四季「かのん先輩と話せて嬉しいみたい。」
夏美「あぁ、そうなんですの。」
合宿中の不慮の事故により僕の想い人がかのん先輩だとメイ、四季、夏美の3名にはバレてしまっている。そこから執拗なイジりが始まっているのはこのやり取りからわかるだろう。
夏美「何事もほどほどにですの~。」
夏美はひらひらと手を振り自分の席へ荷物を置く。
「これ、いつまで続くんだろ……」
はぁとため息をつきながら僕も自分の席へと戻る。
放課後、かのんの家──────
以前立寄ったかのん先輩の家。どうやらカフェを経営しているようだ。
その時の賑やかな様子とは違い、室内の電気は消されており、店の外の立て看板には本日貸切と張り紙が貼られている。
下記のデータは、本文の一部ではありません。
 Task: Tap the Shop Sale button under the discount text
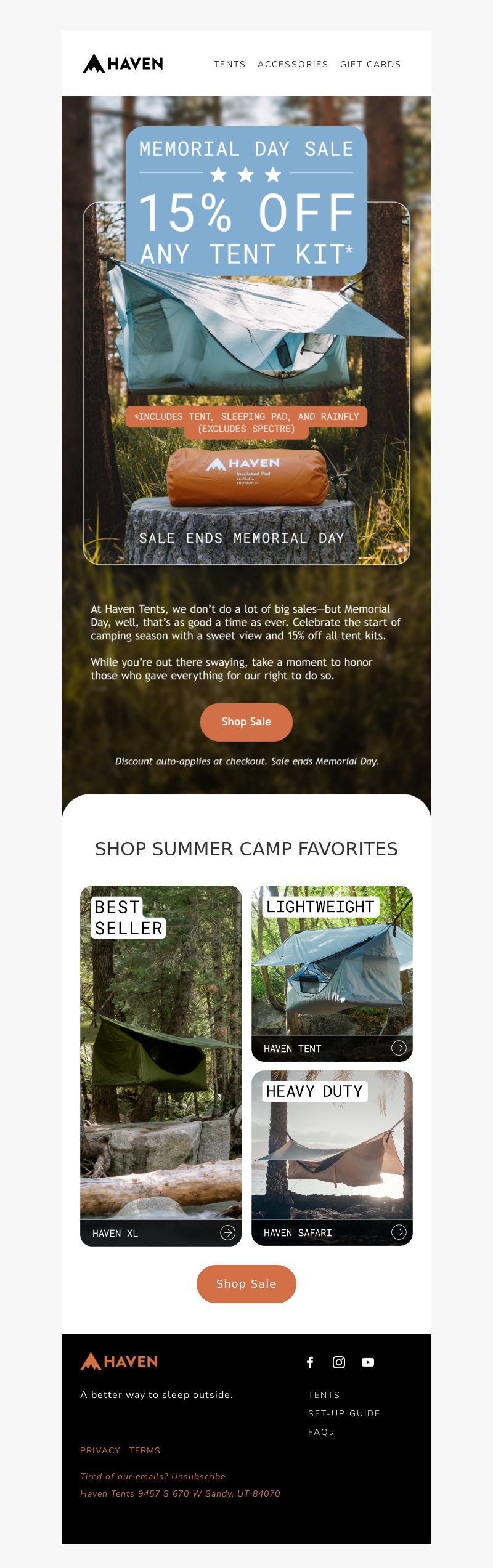[x=246, y=722]

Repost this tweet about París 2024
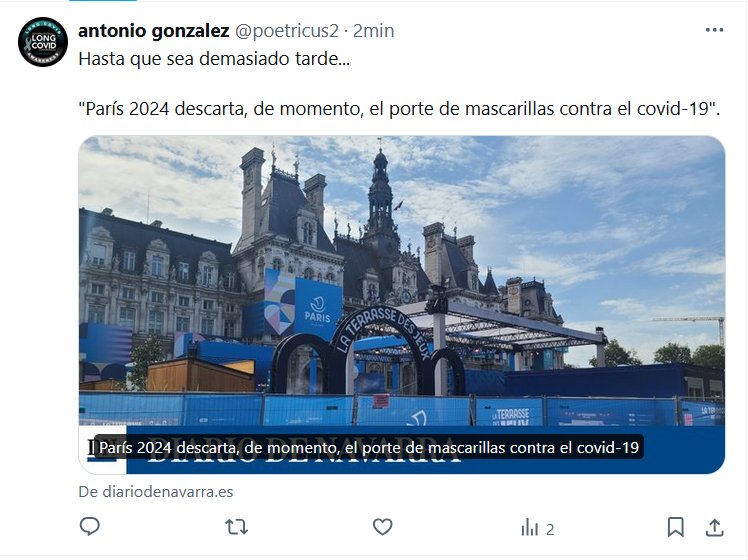236,526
店の中に入ると可可先輩がぼんやりと立っており、その頭上にあるスマホからライトが照射される。
可可「遂に、遂にLoveLive!の詳細が発表になりマシた~!!」
パンと大きくクラッカーの音が店内に響く。
すみれ先輩は可可先輩を呆れ顔で見つめ、カチッと店内のライトを点ける。
すみれ「朝もう聞いたわ、てかなんなのこれは!」
すみれ先輩はメロンとパンダを合体させたかのような被り物を被らされていた。
四季「お土産。」
夏美「メロン好きって聞いたんですの。」
空港で買ってたあれすみれ先輩用だったのか……
「かのん先輩ありがとうございます、貸切だなんて。」
かのん「いえいえ!平日なんてお客さんあんまり来ないし。」
かのん先輩はカウンターの中に立ってコーヒーを注いでいる。
千砂都「ちなみにこの子がマンマルだよ!」
四季「丸い……!」
窓際の止まり木に優雅に佇んでいるフクロウ、マンマルを興味津々といった様子で四季が眺めている。
可可「そんなことより!!」
可可先輩が視界の外からばっと飛び込んでくる。
可可「LoveLive!ですよ!!」
すみれ「発表でしょ、去年もやったんだから今年もやるわよ。」
可可先輩はターゲットを僕からすみれ先輩に変え、目をつり上げる。
可可「そういう心構えだからすみれはダメなのデス!」
かのん「それで、今年の大会の内容は?まだ、聞いてないよね。」
可可先輩は付けていた蝶ネクタイをぴんぴんと引っ張り、クラッカーをマイクのように持ち替えて咳払いをしている。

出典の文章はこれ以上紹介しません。